Isópode acessa o corpo dos hospedeiros por meio das brânquias e se agarra na base da língua, causando atrofia no órgão por falta de sangue e substituindo-o. Isópode parasita Cymothoa exigua substitui a língua dos hospedeiros
Christian Gloor/Wikimedia Commons
Imagine um ladrão subaquático que não apenas rouba, mas também substitui o que foi roubado. É exatamente isso que o Cymothoa exigua faz. Esse crustáceo parasita acessa o corpo dos peixes pelas brânquias, se instala em suas línguas e acaba causando a atrofia do órgão por falta de sangue, posteriormente assumindo o papel delas, transformando-se em uma “nova língua” para o peixe.
O parasita se alimenta do sangue de uma artéria na língua do peixe e vai crescendo aos poucos. Com o tempo, a língua original atrofia até desaparecer completamente. Mesmo assim, o peixe ainda consegue usar a “nova língua” para triturar alimentos contra os pequenos dentes no céu da boca.

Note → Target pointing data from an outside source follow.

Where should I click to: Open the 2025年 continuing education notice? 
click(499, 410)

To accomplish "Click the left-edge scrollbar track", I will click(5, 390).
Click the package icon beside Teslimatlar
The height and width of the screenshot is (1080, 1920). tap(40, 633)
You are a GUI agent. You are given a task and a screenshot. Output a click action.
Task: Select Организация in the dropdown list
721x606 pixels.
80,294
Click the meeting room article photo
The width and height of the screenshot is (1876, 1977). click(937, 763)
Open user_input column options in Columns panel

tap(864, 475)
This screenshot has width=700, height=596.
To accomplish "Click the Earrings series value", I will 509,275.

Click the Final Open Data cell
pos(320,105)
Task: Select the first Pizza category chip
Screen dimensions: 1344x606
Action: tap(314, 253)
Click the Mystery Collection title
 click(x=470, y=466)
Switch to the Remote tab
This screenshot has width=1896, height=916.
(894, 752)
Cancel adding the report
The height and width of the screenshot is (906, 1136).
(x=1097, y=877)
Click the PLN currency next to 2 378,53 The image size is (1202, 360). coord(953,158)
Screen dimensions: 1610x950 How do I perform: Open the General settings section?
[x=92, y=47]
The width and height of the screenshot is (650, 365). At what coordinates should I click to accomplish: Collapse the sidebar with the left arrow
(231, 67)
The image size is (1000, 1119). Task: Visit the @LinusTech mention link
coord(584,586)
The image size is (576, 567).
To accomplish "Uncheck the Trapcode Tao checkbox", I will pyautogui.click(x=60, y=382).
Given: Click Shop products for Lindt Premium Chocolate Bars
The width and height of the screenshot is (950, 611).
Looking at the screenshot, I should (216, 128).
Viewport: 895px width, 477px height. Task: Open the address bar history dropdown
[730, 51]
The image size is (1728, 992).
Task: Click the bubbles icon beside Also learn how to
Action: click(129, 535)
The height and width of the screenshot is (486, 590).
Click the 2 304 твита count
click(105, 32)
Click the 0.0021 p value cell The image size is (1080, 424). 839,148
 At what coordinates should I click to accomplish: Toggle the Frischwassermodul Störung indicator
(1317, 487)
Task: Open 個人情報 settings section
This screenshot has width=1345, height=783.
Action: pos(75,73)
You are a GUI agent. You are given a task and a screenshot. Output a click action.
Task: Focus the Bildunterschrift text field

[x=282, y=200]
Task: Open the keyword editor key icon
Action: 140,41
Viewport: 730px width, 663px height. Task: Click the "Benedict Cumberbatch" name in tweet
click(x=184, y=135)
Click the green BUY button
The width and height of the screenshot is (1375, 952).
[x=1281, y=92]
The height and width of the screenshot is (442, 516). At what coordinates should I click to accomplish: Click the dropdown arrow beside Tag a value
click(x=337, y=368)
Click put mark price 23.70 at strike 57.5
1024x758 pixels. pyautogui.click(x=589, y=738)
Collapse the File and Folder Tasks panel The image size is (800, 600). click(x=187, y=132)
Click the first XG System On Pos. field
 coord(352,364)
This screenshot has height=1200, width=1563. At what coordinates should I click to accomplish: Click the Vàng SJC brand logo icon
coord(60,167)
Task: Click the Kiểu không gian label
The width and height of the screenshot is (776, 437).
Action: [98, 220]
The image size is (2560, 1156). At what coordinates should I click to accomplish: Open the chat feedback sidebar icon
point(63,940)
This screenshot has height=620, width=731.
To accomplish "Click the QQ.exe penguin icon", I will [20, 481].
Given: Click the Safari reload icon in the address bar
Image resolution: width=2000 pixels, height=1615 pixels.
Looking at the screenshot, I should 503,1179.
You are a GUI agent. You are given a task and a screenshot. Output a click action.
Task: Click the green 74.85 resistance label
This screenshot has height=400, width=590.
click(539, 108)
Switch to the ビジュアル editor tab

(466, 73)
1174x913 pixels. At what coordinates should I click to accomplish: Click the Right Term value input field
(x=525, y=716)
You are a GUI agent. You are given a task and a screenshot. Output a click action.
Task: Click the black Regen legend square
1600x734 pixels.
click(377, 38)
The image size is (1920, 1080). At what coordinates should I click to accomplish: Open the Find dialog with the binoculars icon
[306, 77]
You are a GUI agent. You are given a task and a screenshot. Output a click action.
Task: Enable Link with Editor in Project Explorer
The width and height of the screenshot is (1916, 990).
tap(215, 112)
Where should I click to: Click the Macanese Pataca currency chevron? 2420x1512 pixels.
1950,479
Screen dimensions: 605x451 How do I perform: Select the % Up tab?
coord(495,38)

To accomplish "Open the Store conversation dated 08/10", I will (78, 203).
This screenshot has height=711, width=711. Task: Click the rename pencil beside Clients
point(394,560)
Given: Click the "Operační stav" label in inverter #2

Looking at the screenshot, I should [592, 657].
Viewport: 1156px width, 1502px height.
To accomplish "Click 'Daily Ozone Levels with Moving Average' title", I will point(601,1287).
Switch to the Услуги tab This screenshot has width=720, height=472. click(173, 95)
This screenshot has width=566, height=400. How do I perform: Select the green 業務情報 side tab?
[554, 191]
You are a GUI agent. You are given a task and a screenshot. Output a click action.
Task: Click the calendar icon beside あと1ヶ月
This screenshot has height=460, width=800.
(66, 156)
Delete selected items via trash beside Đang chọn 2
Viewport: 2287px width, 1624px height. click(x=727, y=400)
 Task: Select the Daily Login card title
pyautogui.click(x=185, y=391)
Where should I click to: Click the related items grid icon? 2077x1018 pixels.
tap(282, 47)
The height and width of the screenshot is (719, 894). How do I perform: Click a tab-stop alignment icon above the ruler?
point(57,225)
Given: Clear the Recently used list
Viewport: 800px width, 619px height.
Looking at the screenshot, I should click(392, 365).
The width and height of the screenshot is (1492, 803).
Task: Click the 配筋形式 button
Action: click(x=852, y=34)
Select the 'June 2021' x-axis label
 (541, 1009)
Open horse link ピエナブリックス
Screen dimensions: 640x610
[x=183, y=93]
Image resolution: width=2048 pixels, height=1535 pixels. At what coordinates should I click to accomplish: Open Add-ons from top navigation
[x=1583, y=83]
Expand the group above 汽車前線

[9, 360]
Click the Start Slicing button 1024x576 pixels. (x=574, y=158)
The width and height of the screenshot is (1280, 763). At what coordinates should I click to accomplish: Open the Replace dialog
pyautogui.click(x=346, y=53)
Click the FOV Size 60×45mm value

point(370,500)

Depois que o parasita se instala, sua reprodução é facilitada pelo fato de ser uma espécie hermafrodita, não precisando deixar o hospedeiro para se reproduzir. Uma única fêmea pode gerar até 600 ovos. Quando o peixe hospedeiro morre, o parasita se desprende da língua, sai da boca e, depois de um tempo, pode ser visto se movendo pela parte externa da cabeça ou do corpo do peixe.
Um fato curioso sobre essa relação é que apenas a fêmea da espécie realiza esse processo, através de ganchos especializados para se alimentar do sangue e muco do peixe enquanto nutre seus embriões em desenvolvimento. Já o macho, que é menor, prefere aderir-se às guelras do peixe hospedeiro.
“O macho tem a função de fecundar a fêmea na região das brânquias do peixe e logo após isso, a fêmea migra para a região da boca do peixe, onde se fixa na língua do animal. O macho também pode, eventualmente, fecundar a fêmea quando ela está na cavidade bucal. Todos esses animais nascem como juvenis e se tornam machos. À medida que crescem, podem continuar como machos ou se transformar em formas transicionais e, posteriormente, fêmeas”, explica Felipe Bezerra Ribeiro, professor da FFCLRP-USP e doutor em Biologia Animal.
O Cymothoa exigua é um parasita relativamente comum, podendo ser encontrado em vários mares ao redor do mundo. O parasita já foi registrado no Pacífico Oeste, tanto na Califórnia quanto no Equador, no Pacífico Leste, no Mar do Norte (Reino Unido) e no Mar Vermelho.
Cymothoa exigua
vicentinodominickarias/iNaturalist
“Esses parasitas podem localizar os peixes hospedeiros por meio de pistas visuais e químicas, e que os indivíduos exibem uma estratégia de localização do hospedeiro que maximiza a taxa de encontro, ao mesmo tempo que reduz o gasto de energia”, informa o especialista.
No Brasil, são registradas oito espécies do gênero Cymothoa. A espécie Cymothoa exigua não ocorre no Brasil, mas outras espécies do mesmo gênero e com o mesmo comportamento sim, como o Cymothoa recifea.
Consequências
“Os parasitas podem causar lesões de pele, atrofia na língua, hemorragia, danos nas brânquias e diminuição da capacidade de natação. Esses efeitos às vezes levam à morte do peixe hospedeiro”, diz Felipe Ribeiro.
Segundo ele, além dos efeitos diretos das infestações de parasitas, infecções secundárias por bactérias e fungos podem surgir nos locais das lesões. Essas infestações podem afetar espécies de peixes que são comercialmente importantes na aquicultura e na pesca, levando a perdas econômicas.
“Esse parasita afeta o comportamento, o crescimento e a distribuição de seus hospedeiros, diminuindo seu crescimento e eficiência alimentar e causando desnutrição, o que afeta posteriormente a condição de saúde e a sobrevivência dos peixes parasitados”, explica o mestre em Ciências Marinhas Tropicais.
Quando o peixe hospedeiro morre, o parasita se desprende da língua e procura outro alvo
Efraín Octavio Aguilar Pérez/iNaturalist
Os principais fatores que influenciam a propagação e o sucesso de Cymothoa exigua são a disponibilidade de hospedeiros e a temperatura da água. Esses animais ocorrem em menor número em águas mais frias, tendo preferência por áreas tropicais.
Atualmente, acredita-se que o isópode não represente um perigo significativo para os humanos, embora ele possa reagir com mordidas se for manipulado ou separado de seu hospedeiro.
Embora nossa reação imediata seja querer eliminar esses parasitas a qualquer custo, é importante entender que muitos deles têm um papel biológico importante em diferentes fases da cadeia alimentar, especialmente ajudando a remover materiais em decomposição.